Background

No clinically useful non-invasive biomarkers have been developed for diagnosis of chronic pancreatitis (CP), and molecular features of CP have not been characterised. Extracellular vesicles (EVs) consisted of abundant RNA species with specialised functions and clinical applications.

Objective

Our study aimed to construct a diagnostic model for CP and depict molecular landscape of CP based on EV long RNA (ExLR).

Design

Candidate ExLRs were defined using prespecified expression-quality criteria and complementary discovery-stage screens, and a resampling-based consensus feature selection in the training cohort yielded a five-ExLRs panel for model construction. The ExLRs-based CP diagnostic model (ExLRCPdscore) was further confirmed in another two independent validation cohorts with different controls. To elucidate the biological architecture of CP through ExLR profiling, we integrated ExLR-seq, single-cell data and clinical information.

Results

ExLRCPdscore constructed by random forest demonstrated excellent performance for detecting CP. Importantly, ExLRCPdscore could effectively detect early-stage CP, CP without alarm symptoms, CP without significant imaging findings and CP without risk factors. Using ExLR profiling and phenotypic data, we pinpointed MUC5B+ ductal cells exhibiting the strongest correlation with CP and derived an ExLR-based acinar-to-ductal metaplasia (ADM) score as a blood-based transcriptomic proxy of ADM-related programme.

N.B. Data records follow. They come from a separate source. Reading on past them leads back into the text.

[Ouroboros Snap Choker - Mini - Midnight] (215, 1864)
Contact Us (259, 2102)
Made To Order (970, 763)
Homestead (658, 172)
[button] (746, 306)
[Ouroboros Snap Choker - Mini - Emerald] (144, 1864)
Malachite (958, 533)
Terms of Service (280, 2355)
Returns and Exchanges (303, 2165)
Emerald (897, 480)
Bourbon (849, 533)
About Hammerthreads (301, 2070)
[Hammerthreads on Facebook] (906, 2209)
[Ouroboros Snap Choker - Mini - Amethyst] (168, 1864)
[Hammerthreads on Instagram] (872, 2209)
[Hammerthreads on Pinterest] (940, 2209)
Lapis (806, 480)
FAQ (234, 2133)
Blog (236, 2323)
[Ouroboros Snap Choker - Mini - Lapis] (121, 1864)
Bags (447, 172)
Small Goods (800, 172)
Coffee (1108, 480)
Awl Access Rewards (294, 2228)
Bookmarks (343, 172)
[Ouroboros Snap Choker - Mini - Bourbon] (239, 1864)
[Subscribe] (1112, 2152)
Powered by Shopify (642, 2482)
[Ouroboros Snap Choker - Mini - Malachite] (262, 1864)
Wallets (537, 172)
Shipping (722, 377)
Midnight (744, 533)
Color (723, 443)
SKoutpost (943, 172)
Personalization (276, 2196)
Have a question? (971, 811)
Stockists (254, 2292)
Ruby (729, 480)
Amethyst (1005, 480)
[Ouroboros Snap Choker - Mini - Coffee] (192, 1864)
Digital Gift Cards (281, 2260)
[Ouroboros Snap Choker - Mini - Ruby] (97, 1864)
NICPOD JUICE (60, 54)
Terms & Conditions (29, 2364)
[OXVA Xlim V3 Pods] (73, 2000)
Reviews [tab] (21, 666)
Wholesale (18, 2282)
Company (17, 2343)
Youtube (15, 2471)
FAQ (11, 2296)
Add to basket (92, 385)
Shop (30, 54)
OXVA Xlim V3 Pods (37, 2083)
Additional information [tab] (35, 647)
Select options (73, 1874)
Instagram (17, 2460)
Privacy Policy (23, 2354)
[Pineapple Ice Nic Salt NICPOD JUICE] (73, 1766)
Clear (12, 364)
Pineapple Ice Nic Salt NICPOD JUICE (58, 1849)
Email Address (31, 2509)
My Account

Integration of ExLR-seq and clinical information revealed significant associations between ADMscore and clinical characteristics, imaging findings and metabolic sequelae.

Conclusion

Our study is the first to report an ExLRs-based diagnostic model that demonstrates exceptional robustness in differentiating CP from healthy controls and non-pancreatic disease controls. ExLRs offer a promising tool for CP molecular characterisation and pathophysiological quantification.